Published: Friday, Sept. 4 2015 10:14 p.m. MDT

Utah Jazz head coach Tyrone Corbin as the Utah Jazz are defeated by the Detroit Pistons 114-94 in NBA basketball Monday, March 24, 2014, in Salt Lake City.  
 (Tom Smart, Deseret News) Utah Jazz head coach Tyrone Corbin as the Utah Jazz are defeated by the Detroit Pistons 114-94 in NBA basketball Monday, March 24, 2014, in Salt Lake City. (Tom Smart, Deseret News)

OKLAHOMA CITY — There’s been a common theme in recent Utah Jazz games.

And, no, it’s not just losses.

Since the Jazz’s sixth man, Alec Burks, injured his ankle last week, the rotation has been tightened up. In a couple of games, in fact, Utah coach Tyrone Corbin only used eight of his 13 available players.

While it’s not uncommon for teams to whittle their rotation down heading into the postseason, it’s interesting to see the Jazz use a limited number of players in the final stretch of games this season.

And especially because Utah’s key players, who’ve had a busy March with 15 games in 27 days, have seemed to run out of gas in the final minutes of recent losses.

Corbin called nine players into action Friday night in New Orleans, where the Jazz saw a late 80-79 deficit evolve into a 102-95 loss with a rough final four minutes.

Utah Jazz's guard Trey Burke (3) walks off the floor during a timeout as the Utah Jazz and the Memphis Grizzlies play Wednesday, March 26, 2014 at EnergySolutions Arena in Salt Lake City. (Scott G Winterton, Deseret News) Utah Jazz's guard Trey Burke (3) walks off the floor during a timeout as the Utah Jazz and the Memphis Grizzlies play Wednesday, March 26, 2014 at EnergySolutions Arena in Salt Lake City. (Scott G Winterton, Deseret News)

“You’re 73 games into the season. Everybody’s a little gassed. If you’ve ever played an NBA season, (you know) this time everybody’s tired,” Corbin said. “But players want to play. They understand the moment.

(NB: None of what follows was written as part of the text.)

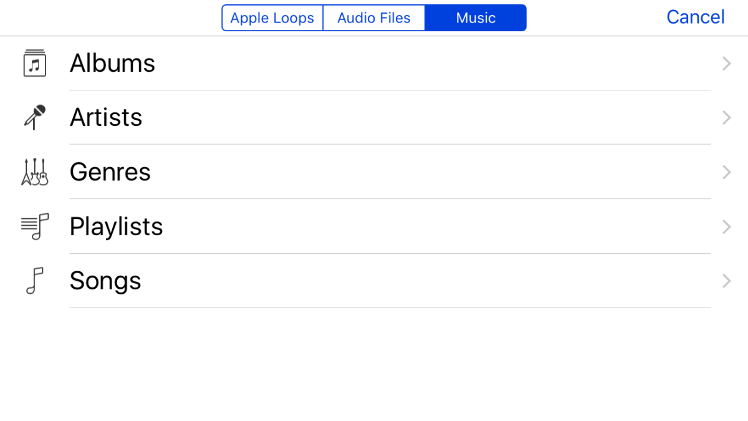Browse by the Artists label

[x=106, y=117]
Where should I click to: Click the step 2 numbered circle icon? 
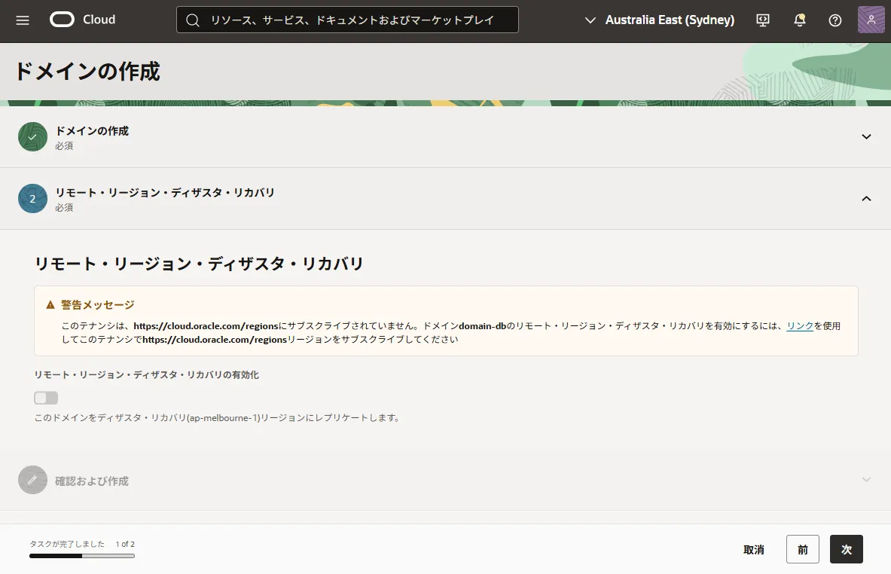[32, 198]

You’ve got to learn to play tired.”

Meanwhile, seldom-used players like Rudy Gobert, Ian Clark, Brandon Rush, Malcolm Thomas and John Lucas III continue to wait for rare opportunities.

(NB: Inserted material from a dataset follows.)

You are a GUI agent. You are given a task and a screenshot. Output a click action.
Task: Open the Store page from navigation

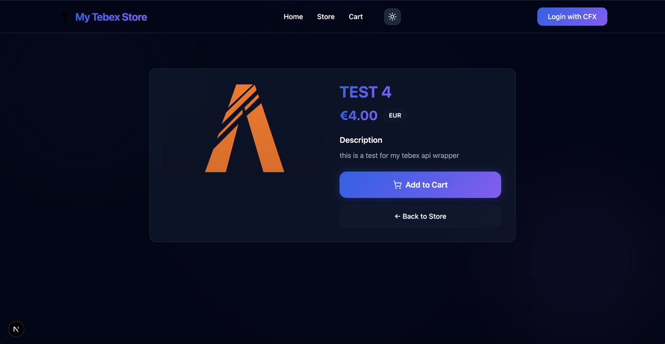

Utah players — the ones who played — didn’t pull out the ran-out-of-gas card.

“You could say that, but I would think that’s an excuse,” Jazz rookie point guard Trey Burke said. “That may be the reality of the situation. It is Game (73). I’m sure other teams are just as tired as well.”

On Wednesday, only eight Jazz players saw time in the 91-87 setback to Memphis. Utah led 84-77 with just over four minutes remaining before running out of steam in a 91-87 defeat.

The Jazz emptied their bench in the ugly 114-94 loss to Detroit on Monday, although the starters and backup Marvin Williams played the vast majority of minutes.

Using fewer players hasn’t always backfired, though. Only eight players got off the bench against Orlando last Saturday, but Burke’s late 3-pointer pushed the Jazz to a victory.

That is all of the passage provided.